Мир, где приносят в жертву планеты Вавикин Виталий
– Скорее долгая, – Алекс заставил себя улыбнуться.
Небритый, непричесанный, с мешками под глазами, он все равно оставался актером. Правда, актер этот не снялся ни в одном стоящем фильме, если не считать рекламы, сделавшей его знаменитым. Он рекламировал не то чай, не то кофе без кофеина – Алекс уже не помнил, но люди узнавали его. Люди, которые, скорее всего, так же не смогли бы вспомнить, что конкретно он рекламировал. Главным было, что за рекламу хорошо заплатили – особенно когда его лицо стало узнаваемым и последовали предложения сняться в других рекламных проектах. Руководство компании, продукцию которой он рекламировал, встретилось с ним лично, в обход его не самого сговорчивого агента, и выписало Алексу шестизначный чек в обмен на его письменный отказ участвовать в ближайшие десять лет в рекламных проектах других компаний. Алекс думал над предложением ровно столько, сколько потребовалось, чтобы выкурить сигарету. Так он стал лицом с плаката. Снялся еще в паре реклам не то кофе, не то чая и ушел в тень. Остались лишь воспоминания потребителей.
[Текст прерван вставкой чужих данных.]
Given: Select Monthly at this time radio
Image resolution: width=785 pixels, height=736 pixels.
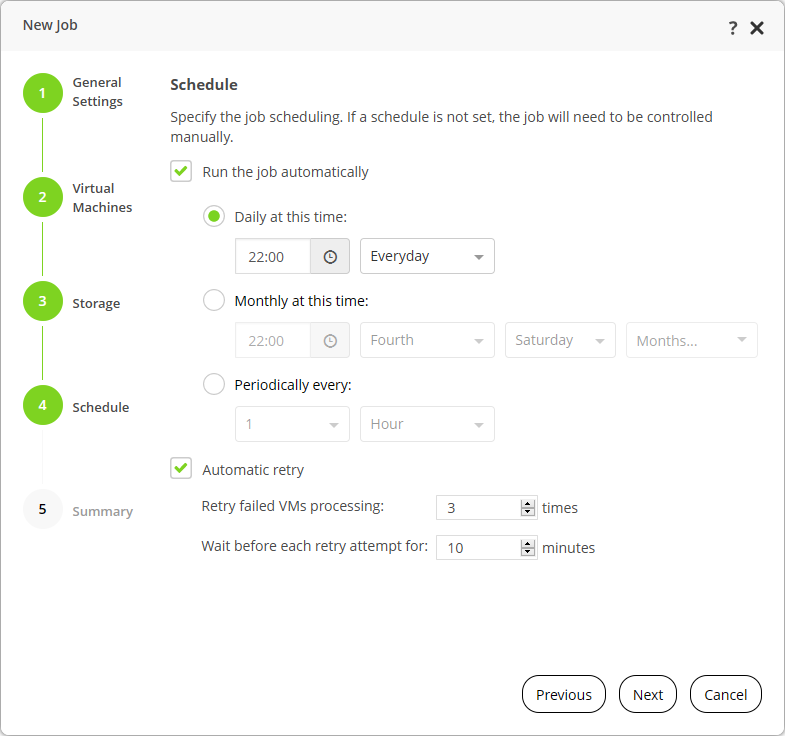Looking at the screenshot, I should point(214,300).
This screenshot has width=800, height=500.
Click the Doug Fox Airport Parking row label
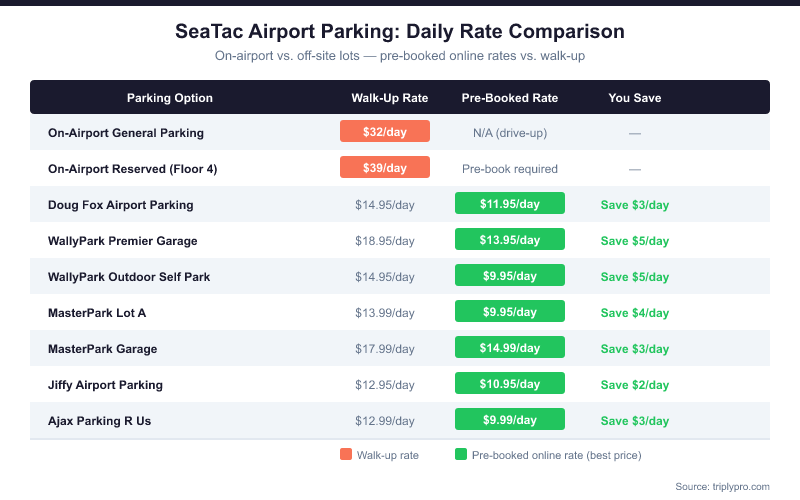(x=121, y=205)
– Помогите мне вспомнить, где я вас видела, – попросила Алекса молоденькая официантка. – Это ведь был какой-то фильм, да? Вы актер? Знаю, что актер, вот только в каком фильме вы снимались?
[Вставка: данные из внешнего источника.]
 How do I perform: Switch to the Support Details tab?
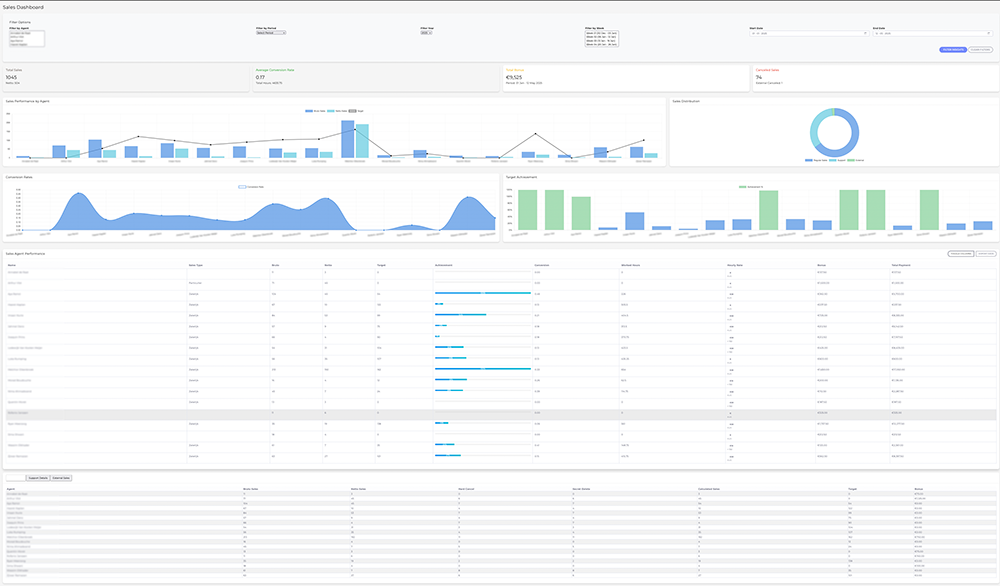pos(38,478)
– Наверное, вы видели меня в рекламе, – честно сказал Алекс Донов.
– Ах, в рекламе… – глаза официантки вспыхнули и погасли. Так же погас и ее волнительный интерес.
Алекс снова заставил себя улыбнуться. «Сниматься в рекламе не так и плохо, если сравнивать это с работой официантки», – подумал Алекс, но на лице не отразилось и тени обиды – профессиональный актер должен уметь контролировать свои эмоции. Официантка натянуто улыбнулась Алексу в ответ и, крутанувшись на месте, пошла на кухню. Алекс провожал ее взглядом, теша себя мыслью, что таких девушек у него могут быть дюжины, если он захочет. Были уже дюжины, вот только вспомнить бы их лица.
Яркие ночи чередуются с хмурыми утрами. Похмелье становится все более тяжелым. Жизнь искрится и переливается, но с каждым новым годом платить за это веселье приходится все больше и больше – молодость уходит. Или уже ушла? Дверь за официанткой закрылась, и Алекс поймал себя на мысли, что завидует ее молодости. Действительно, ей можно снисходительно относиться к актеру, самым большим достижением которого были съемки в рекламе. У официантки все впереди – она может позволить себе думать так, надеяться, воображать. Вот лет десять спустя, когда она будет работать здесь, тогда ее отношение к жизни станет другим – это не были мысли Алекса, это был его жизненный опыт. И если бы кто-то попросил его, он смог бы долго рассказывать, приводя примеры.
Алекс вспомнил одну старую актрису, с которой встречался, когда только начинал свой актерский путь. Тогда ему казалось, что у него все будет иначе. Теперь он думал, что был бы счастлив, если бы смог получить хотя бы половину ролей, что были у той актрисы.
– Еще кофе? – спросила официантка, заставив вздрогнуть.
– Простите, не заметил, как вы подошли, – сказал Алекс.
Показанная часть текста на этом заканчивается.